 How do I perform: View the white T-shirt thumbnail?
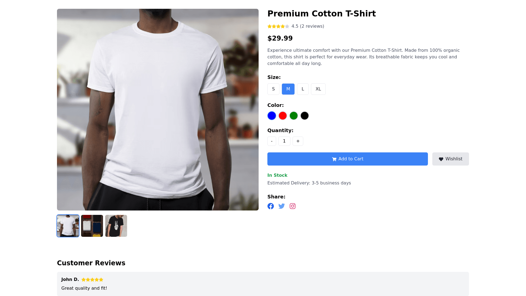(68, 226)
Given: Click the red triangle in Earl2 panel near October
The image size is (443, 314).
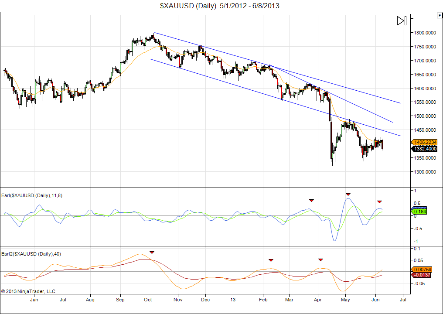Looking at the screenshot, I should 152,252.
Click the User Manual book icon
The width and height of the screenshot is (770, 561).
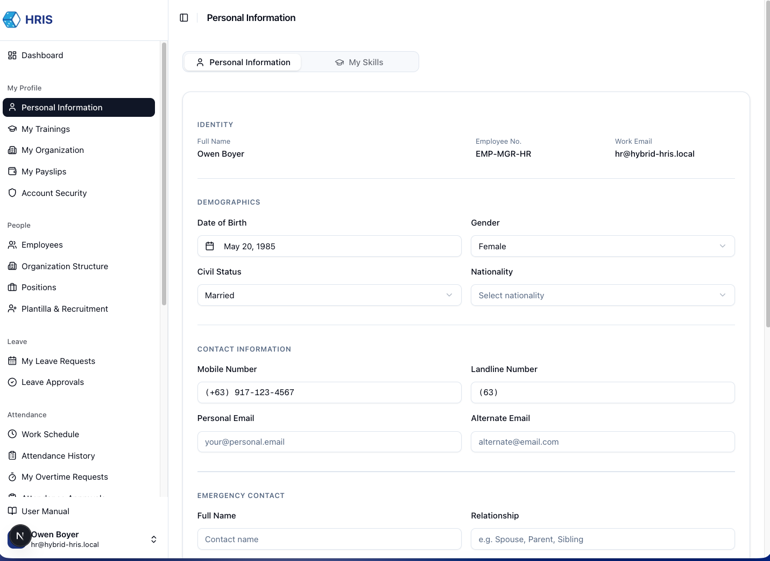coord(12,511)
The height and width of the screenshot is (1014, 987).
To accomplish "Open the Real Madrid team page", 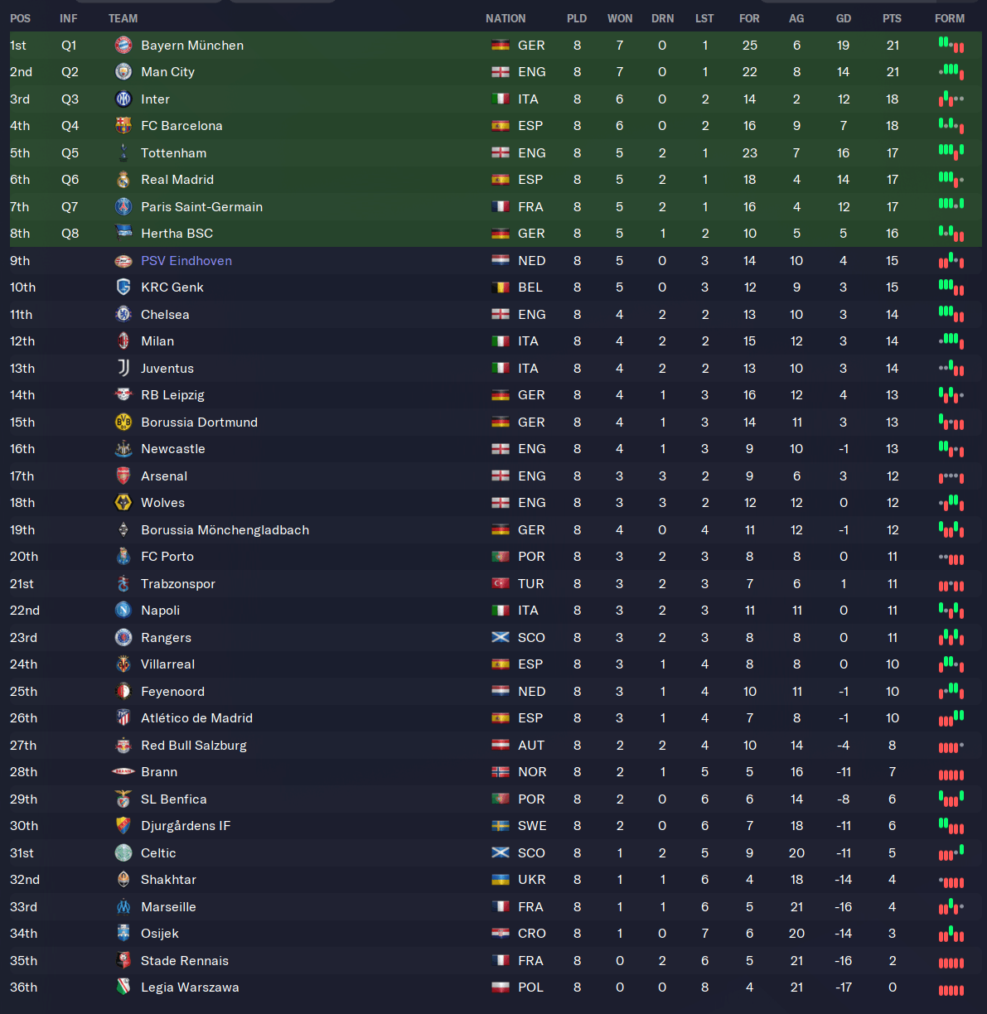I will click(177, 180).

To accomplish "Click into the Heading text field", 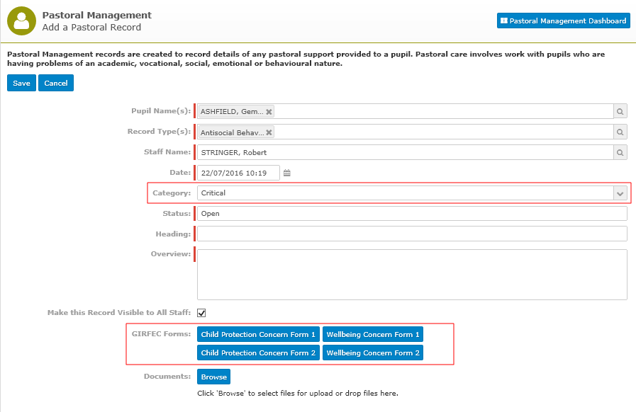I will click(412, 234).
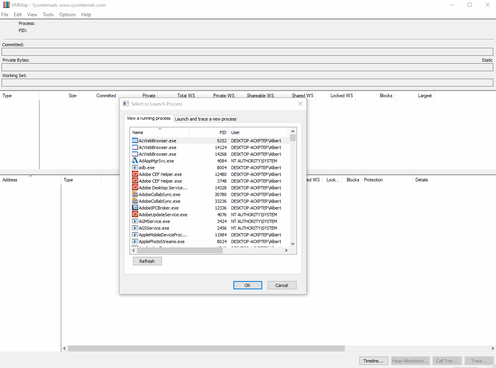The width and height of the screenshot is (496, 368).
Task: Click the adb.exe process icon
Action: (135, 168)
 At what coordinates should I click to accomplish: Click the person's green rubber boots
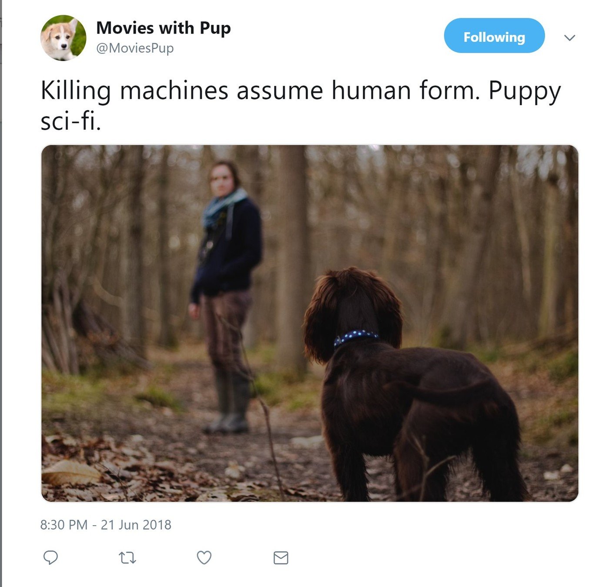[x=228, y=402]
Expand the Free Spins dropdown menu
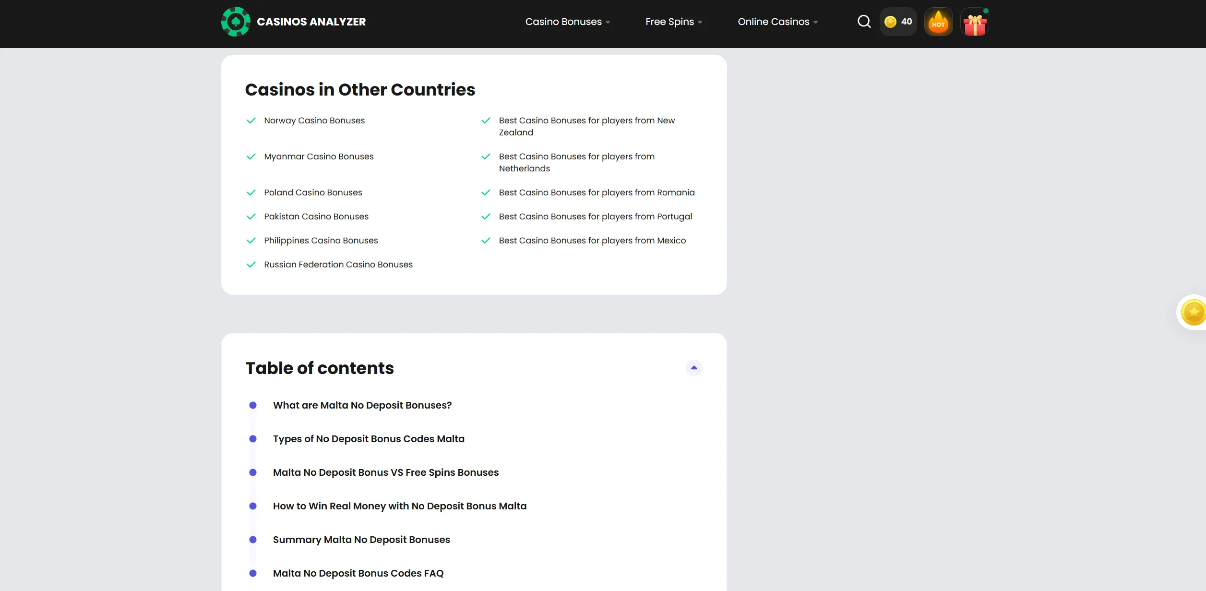Image resolution: width=1206 pixels, height=591 pixels. pyautogui.click(x=674, y=22)
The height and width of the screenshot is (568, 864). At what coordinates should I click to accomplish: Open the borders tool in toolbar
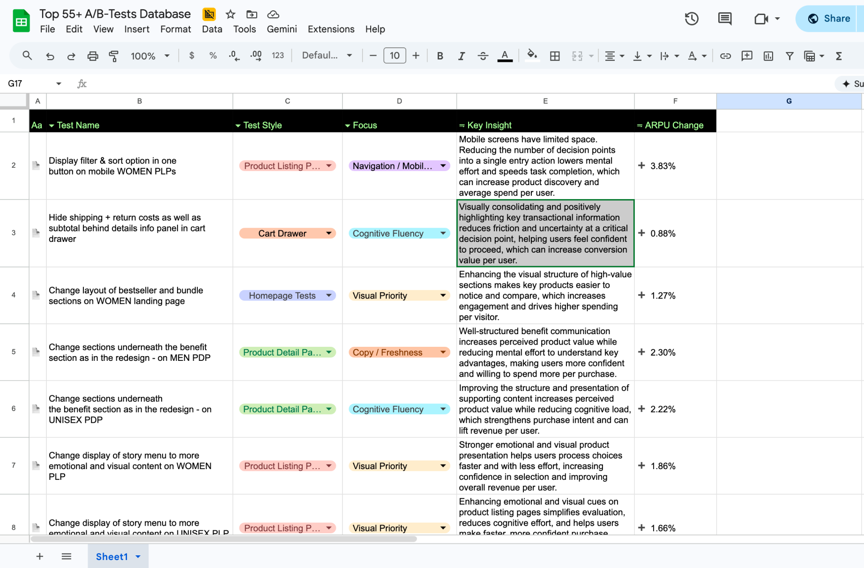coord(555,56)
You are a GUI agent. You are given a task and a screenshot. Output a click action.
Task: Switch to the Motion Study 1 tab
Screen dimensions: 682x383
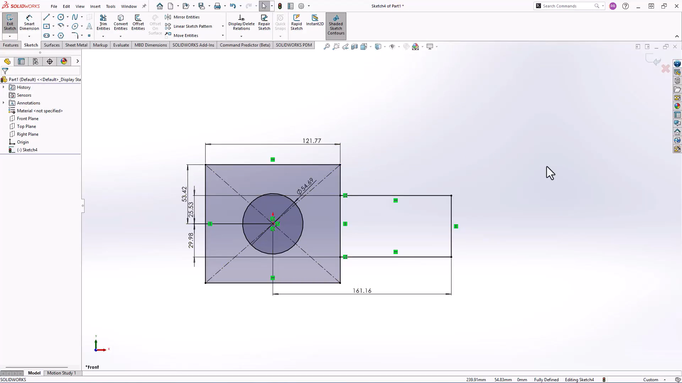coord(61,373)
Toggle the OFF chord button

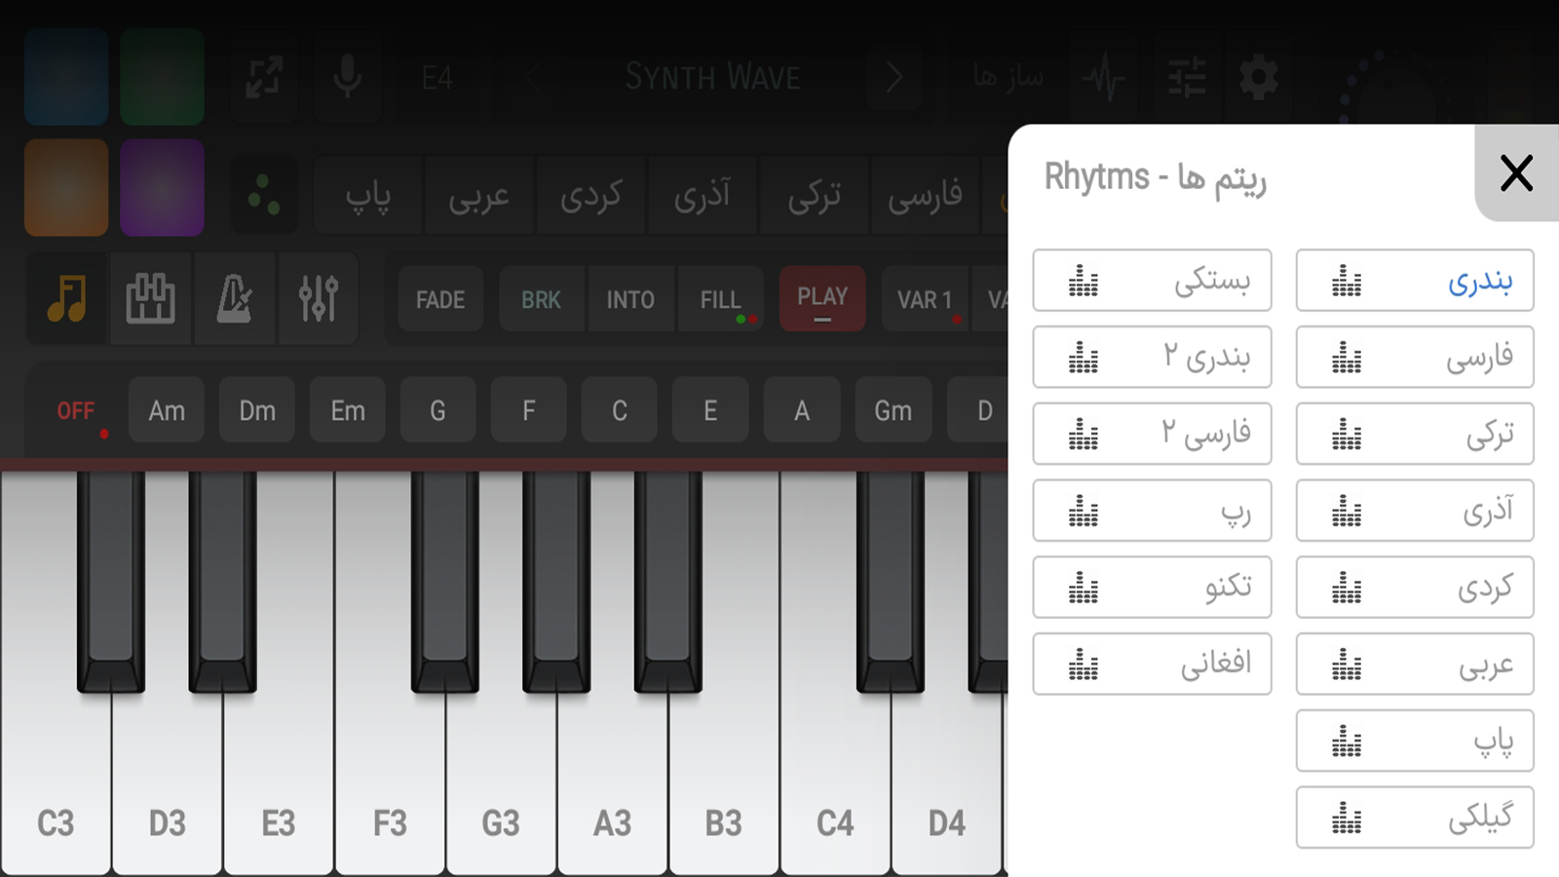click(x=77, y=410)
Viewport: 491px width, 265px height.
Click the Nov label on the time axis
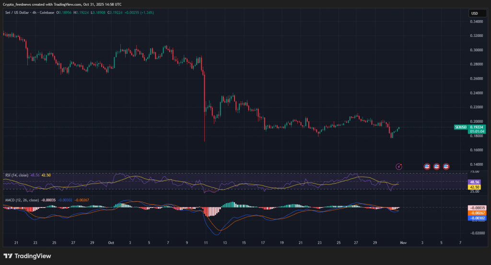pyautogui.click(x=403, y=243)
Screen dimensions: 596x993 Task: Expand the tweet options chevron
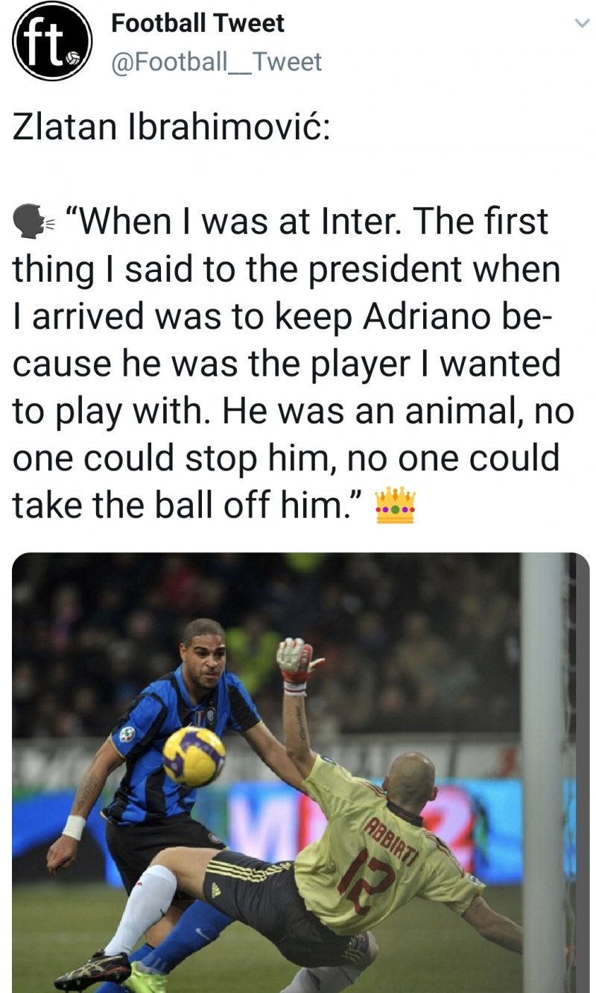pyautogui.click(x=580, y=24)
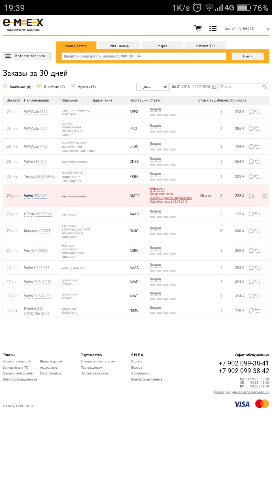Open the Volvo 8 693 268 part link
Viewport: 272px width, 484px height.
point(37,268)
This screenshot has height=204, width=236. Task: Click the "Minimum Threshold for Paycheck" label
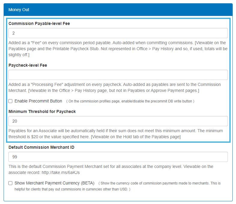(x=42, y=111)
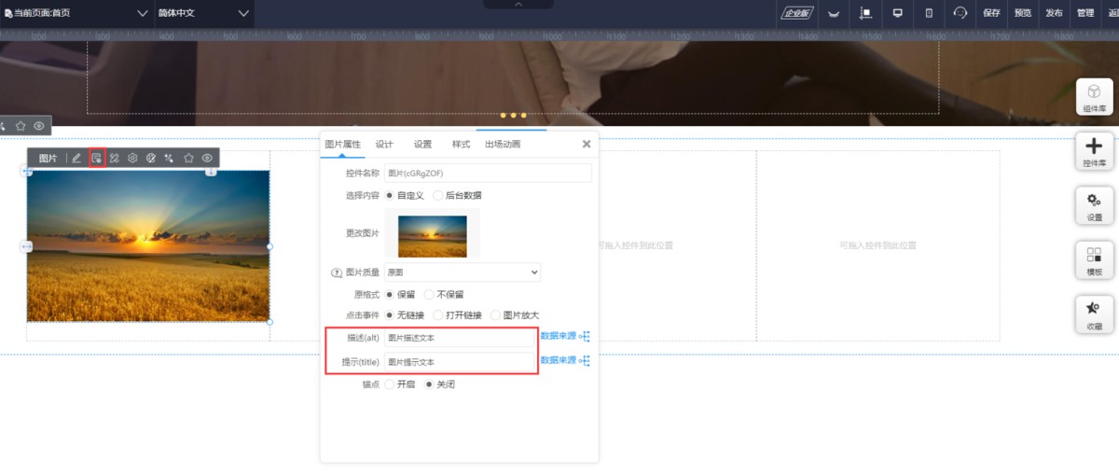
Task: Toggle the eye visibility icon in image toolbar
Action: [x=207, y=159]
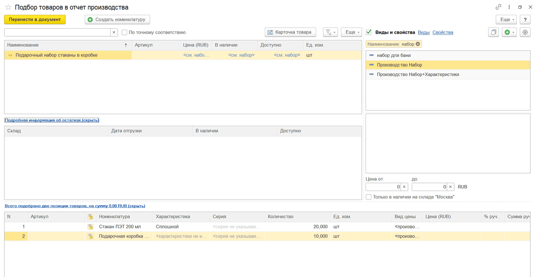Expand the green plus create dropdown
This screenshot has height=277, width=533.
click(509, 32)
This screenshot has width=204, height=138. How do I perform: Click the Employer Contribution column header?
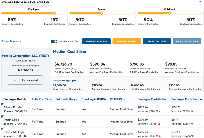click(153, 99)
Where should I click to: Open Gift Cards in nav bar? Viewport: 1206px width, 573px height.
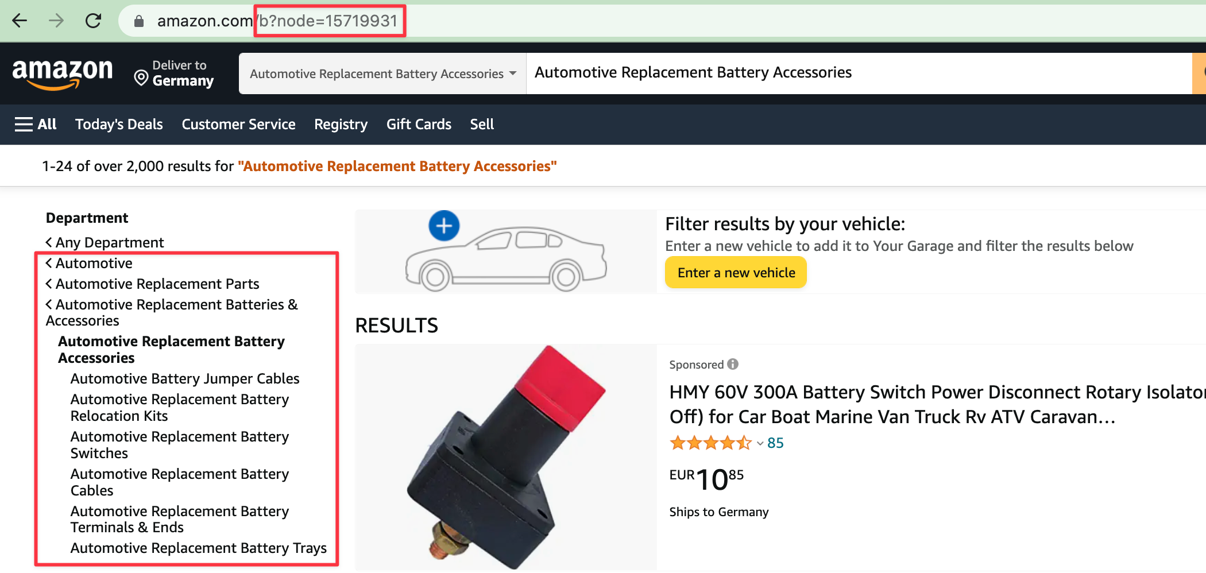[419, 124]
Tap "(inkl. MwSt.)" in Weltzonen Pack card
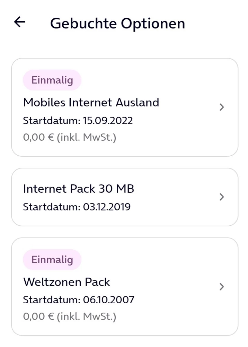Screen dimensions: 248x347 coord(87,316)
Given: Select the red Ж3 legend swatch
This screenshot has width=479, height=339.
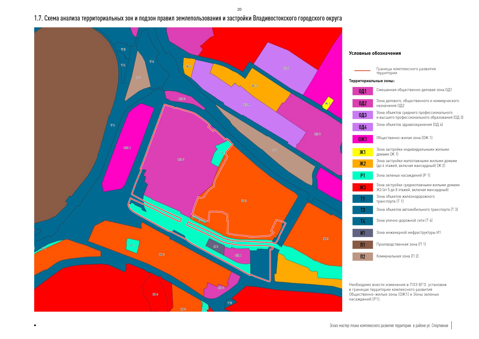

• • • • • • •

EXERCISE :: Would you restate word for word each line from the one that holds "Given: Select the red Ж3 legend swatch" to the end of the material, both ends included, without the pictures?

RESULT OF THE TASK ::
Given: Select the red Ж3 legend swatch
This screenshot has width=479, height=339.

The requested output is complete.